Collected data entries:
···

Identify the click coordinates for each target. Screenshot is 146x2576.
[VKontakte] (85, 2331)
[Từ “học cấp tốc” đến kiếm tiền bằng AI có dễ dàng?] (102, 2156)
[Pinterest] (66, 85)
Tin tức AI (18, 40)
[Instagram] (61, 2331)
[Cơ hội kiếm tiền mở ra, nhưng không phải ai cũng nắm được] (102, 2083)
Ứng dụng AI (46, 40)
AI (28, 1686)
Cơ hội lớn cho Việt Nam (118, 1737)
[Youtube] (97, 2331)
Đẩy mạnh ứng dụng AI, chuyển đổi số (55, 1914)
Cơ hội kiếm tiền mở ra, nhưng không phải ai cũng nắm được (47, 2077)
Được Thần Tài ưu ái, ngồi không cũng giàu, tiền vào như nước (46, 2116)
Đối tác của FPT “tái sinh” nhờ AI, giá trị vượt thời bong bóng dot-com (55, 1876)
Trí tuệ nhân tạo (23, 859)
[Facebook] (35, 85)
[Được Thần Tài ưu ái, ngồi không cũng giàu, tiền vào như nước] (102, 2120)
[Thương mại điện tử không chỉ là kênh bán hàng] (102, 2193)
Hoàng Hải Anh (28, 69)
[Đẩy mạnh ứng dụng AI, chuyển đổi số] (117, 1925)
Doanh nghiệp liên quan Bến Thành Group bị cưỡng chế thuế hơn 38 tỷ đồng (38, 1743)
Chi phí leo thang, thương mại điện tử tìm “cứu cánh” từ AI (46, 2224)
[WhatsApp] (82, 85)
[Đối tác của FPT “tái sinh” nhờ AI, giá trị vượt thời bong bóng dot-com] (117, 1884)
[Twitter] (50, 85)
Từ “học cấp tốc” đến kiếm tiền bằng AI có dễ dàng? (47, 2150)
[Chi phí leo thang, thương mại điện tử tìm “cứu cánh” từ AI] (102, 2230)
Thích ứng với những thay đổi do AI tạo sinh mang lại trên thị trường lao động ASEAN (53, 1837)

···

**WHAT THE EXERCISE ASKS**: For this exercise, output exactly the lines above from the line with "[Instagram] (61, 2331)" to the line with "dàng? (47, 2150)", counting both, and leave out the rest.

**RESPONSE AREA**:
[Instagram] (61, 2331)
[Cơ hội kiếm tiền mở ra, nhưng không phải ai cũng nắm được] (102, 2083)
Ứng dụng AI (46, 40)
AI (28, 1686)
Cơ hội lớn cho Việt Nam (118, 1737)
[Youtube] (97, 2331)
Đẩy mạnh ứng dụng AI, chuyển đổi số (55, 1914)
Cơ hội kiếm tiền mở ra, nhưng không phải ai cũng nắm được (47, 2077)
Được Thần Tài ưu ái, ngồi không cũng giàu, tiền vào như nước (46, 2116)
Đối tác của FPT “tái sinh” nhờ AI, giá trị vượt thời bong bóng dot-com (55, 1876)
Trí tuệ nhân tạo (23, 859)
[Facebook] (35, 85)
[Được Thần Tài ưu ái, ngồi không cũng giàu, tiền vào như nước] (102, 2120)
[Thương mại điện tử không chỉ là kênh bán hàng] (102, 2193)
Hoàng Hải Anh (28, 69)
[Đẩy mạnh ứng dụng AI, chuyển đổi số] (117, 1925)
Doanh nghiệp liên quan Bến Thành Group bị cưỡng chế thuế hơn 38 tỷ đồng (38, 1743)
Chi phí leo thang, thương mại điện tử tìm “cứu cánh” từ AI (46, 2224)
[WhatsApp] (82, 85)
[Đối tác của FPT “tái sinh” nhờ AI, giá trị vượt thời bong bóng dot-com] (117, 1884)
[Twitter] (50, 85)
Từ “học cấp tốc” đến kiếm tiền bằng AI có dễ dàng? (47, 2150)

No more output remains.